3. After a validity evaluation of the expert group, the importance, difficulty, and frequency analysis was conducted on the group of survey subjects who directly participate in the actual nursing of severe trauma patients with a list of preoperative nursing interventions of severe trauma patients. The average importance was 4.39, the average difficulty was 3.09, and the average frequency of performance was 4.26. Among all nursing interventions, artificial resuscitation was the highest required nursing intervention, and gastrointestinal tube management was the lowes.. Nursing intervention with the highest importance was checking patients, and nursing intervention with the lowest importance was self-nursing assistance: defecation and urination. The most difficult intervention was artificial resuscitation, and the lowest difficult nursing intervention was maintaining a bed railing. Nursing intervention performed at the highest frequency was medication: vein, and nursing intervention found to be performed at the lowest frequency was amputated nursing: management of amputated body parts. Nursing interventions, when compared the average scores of importance, difficulty, and frequency of performance, were investigated relatively evenly, were artificial resuscitation, mechanical ventilation management: invasive, shock status check and assessment, respiratory monitoring, oxygen therapy, fluid resuscitation and follow-up, inotropics injections and follow-up, ECG monitoring, bleeding symptoms and signs monitoring, vital sign monitoring, medication: IV, bed rail maintainance, fall down precaution, checking patients, nursing records, consent confirmation and management, education: procedure/treatment, cervical guard maintenance, artificial airway management, airway aspiration, blood product administration and monitoring, neurological monitoring, drug side effects observation and management, surgical preventive measures: aspiration.

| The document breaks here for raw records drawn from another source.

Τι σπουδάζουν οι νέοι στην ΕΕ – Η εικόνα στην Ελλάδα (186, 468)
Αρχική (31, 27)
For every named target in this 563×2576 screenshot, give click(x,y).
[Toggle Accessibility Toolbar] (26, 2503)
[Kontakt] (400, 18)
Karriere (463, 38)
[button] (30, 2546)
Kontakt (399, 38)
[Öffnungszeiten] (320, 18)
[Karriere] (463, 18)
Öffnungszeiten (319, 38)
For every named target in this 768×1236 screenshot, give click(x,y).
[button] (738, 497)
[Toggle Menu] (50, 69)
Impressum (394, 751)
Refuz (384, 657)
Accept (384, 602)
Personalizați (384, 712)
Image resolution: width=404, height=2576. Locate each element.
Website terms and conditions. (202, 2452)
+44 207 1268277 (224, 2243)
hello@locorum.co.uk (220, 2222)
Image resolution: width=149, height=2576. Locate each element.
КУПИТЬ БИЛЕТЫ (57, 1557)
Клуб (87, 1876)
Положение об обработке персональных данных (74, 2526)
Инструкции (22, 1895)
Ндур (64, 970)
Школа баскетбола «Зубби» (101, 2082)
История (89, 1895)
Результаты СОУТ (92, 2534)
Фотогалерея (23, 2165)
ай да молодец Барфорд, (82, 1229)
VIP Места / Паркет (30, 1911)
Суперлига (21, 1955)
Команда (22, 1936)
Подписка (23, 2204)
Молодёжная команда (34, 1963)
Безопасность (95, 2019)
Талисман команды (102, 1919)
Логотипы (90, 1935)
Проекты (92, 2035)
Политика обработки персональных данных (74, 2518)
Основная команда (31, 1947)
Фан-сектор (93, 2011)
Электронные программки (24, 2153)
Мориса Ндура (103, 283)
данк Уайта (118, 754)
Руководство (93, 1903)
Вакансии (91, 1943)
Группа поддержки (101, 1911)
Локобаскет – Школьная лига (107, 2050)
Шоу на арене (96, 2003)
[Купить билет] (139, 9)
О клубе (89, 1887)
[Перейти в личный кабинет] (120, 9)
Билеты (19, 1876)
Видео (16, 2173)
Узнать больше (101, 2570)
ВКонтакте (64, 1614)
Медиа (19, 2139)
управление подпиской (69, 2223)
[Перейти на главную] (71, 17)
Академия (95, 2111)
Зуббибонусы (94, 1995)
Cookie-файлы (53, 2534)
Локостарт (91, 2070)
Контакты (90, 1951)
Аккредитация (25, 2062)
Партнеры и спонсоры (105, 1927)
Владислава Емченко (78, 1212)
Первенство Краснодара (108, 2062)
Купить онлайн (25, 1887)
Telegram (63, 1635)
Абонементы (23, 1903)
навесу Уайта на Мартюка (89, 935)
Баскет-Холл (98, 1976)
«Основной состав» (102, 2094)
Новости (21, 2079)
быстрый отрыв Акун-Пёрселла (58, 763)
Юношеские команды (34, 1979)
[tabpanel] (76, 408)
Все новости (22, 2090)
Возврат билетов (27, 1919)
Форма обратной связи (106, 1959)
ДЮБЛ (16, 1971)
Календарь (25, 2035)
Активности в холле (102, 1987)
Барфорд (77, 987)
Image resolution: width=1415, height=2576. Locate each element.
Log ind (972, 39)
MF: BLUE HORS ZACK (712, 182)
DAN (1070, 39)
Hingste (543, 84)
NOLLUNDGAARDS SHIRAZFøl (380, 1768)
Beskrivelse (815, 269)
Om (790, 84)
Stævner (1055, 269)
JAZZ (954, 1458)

This study derives a list of preoperative nursing interventions for severe trauma patients by identifying nursing interventions performed in trauma resuscitation rooms before emergent surgery and reflecting clinical reality and supplementing internal validity. It is also meaningful in that it analyzes the needs perceived by nurses working currently at the regional trauma center to provide more practical and specific basic data for nurse education and development for work guidance in the future.